New accurate portable instrument to measure the light pollution levels of a city
University of Granada researchers have patented a new portable means of measuring and quantifying the levels of light pollution in a city which is much more accurate and reliable than those currently used. It instantly quantifies the levels of light pollution or artificial brightness of the night sky background using a system that includes an all-sky camera and several interference filters.
This new technique has been developed by scientists in the University of Granada Department of Civil Engineering. It only needs a small, light instrument—designed by the same research group—which is easily transported and can be used practically anywhere, without the need for large-scale installations like astronomical observatories. The researchers are currently looking for companies interested in developing and manufacturing both the instrument and the calibration and measuring procedure.

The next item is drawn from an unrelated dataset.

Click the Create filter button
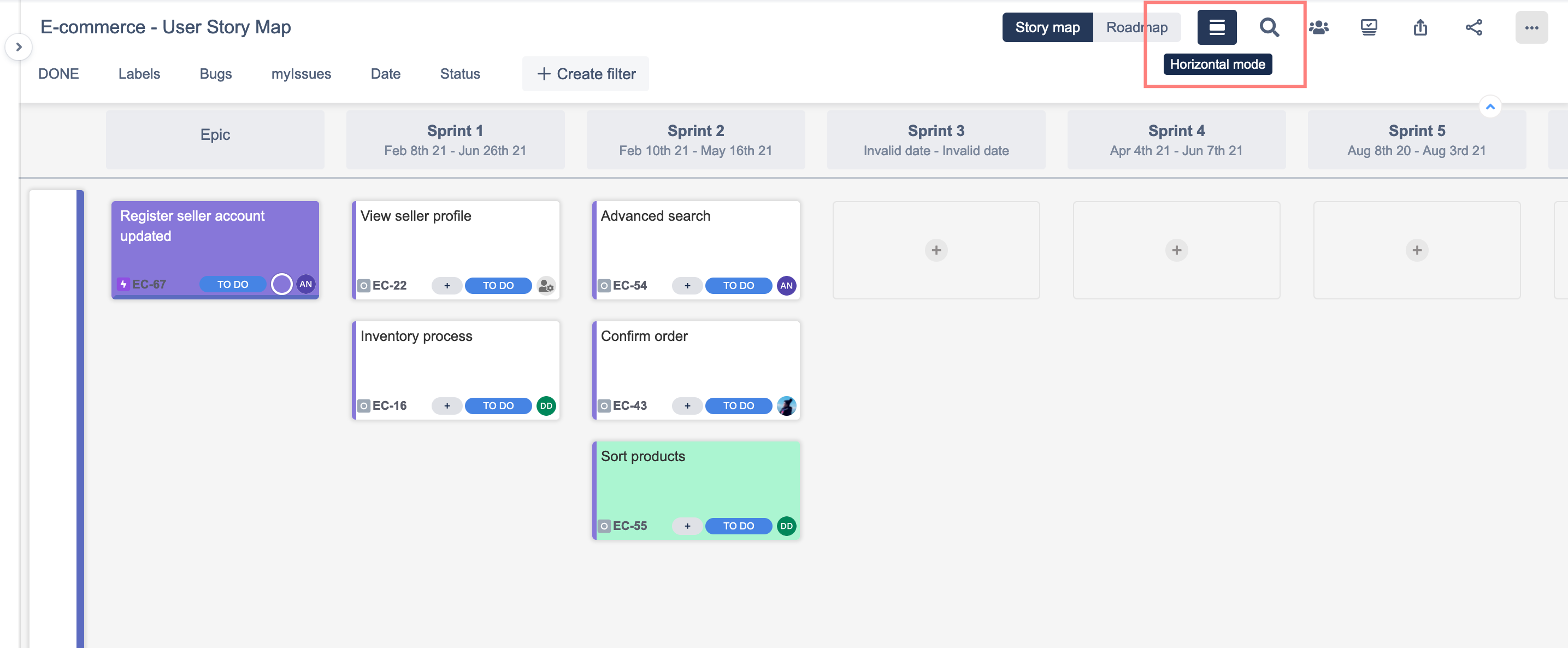1568x648 pixels. pyautogui.click(x=585, y=74)
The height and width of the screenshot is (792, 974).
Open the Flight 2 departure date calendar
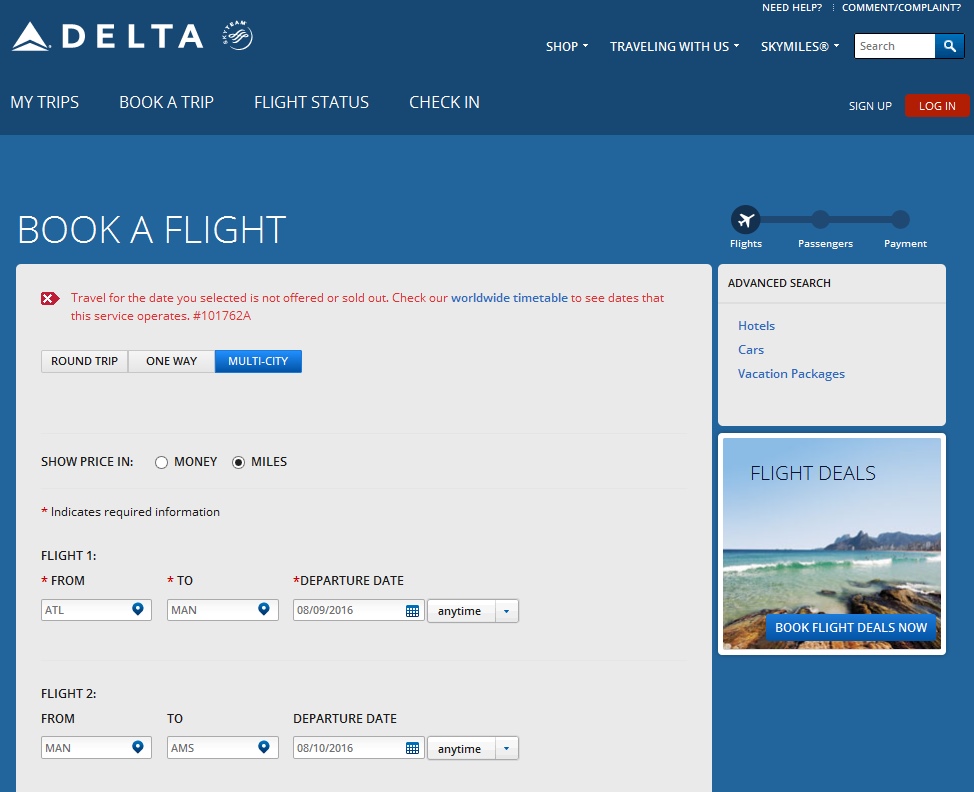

Dr Ovidio Rabaza, principal researcher of the project, explains that "our measure pattern uses the radiance emitted by any calibration lamp with a known radiant flux in the interior of an integrating sphere. The sphere's internal wall is a Lambertian surface, which ensures the light it reflects is uniformly dispersed in all directions, guaranteeing that the measure patterns are almost perfect and, therefore, the measures are very accurate. Moreover, the multi-band measurements provide information about very narrow spectral bands that enable us to determine the type of light source emitting the light pollution detected".
An All-Sky Camera
This invention, patented through the University of Granada Office for the Transfer of Research Results (OTRI), consists of a portable instrument and calibration system. "The calibration system is made of an integrating sphere, a lamp to calibrate known spectral flux, and power source. The image acquisition system consists of a thermoelectrically-cooled CCD camera with an internal filter wheel", says Dr Rabaza. The camera is also equipped with several narrow-band interference filters and a fish-eye objective, capable of taking a full-sky image in a single exposure and with each filter focused permanently to infinity.
The protocol—developed by the University of Granada—"is clearly innovative because for the first time relative irradiance and sky background luminance have been measured through wide-field images, of all the sky, instead of using more conventional methods, like astronomical photometry".
Moreover, since it uses lights as calibration sources instead of standard stars with known flux—as current classical astrophotometry methods do—"you don't need to know about astronomy to measure sky background brightness so, once the instrument's been calibrated, measurement is immediate".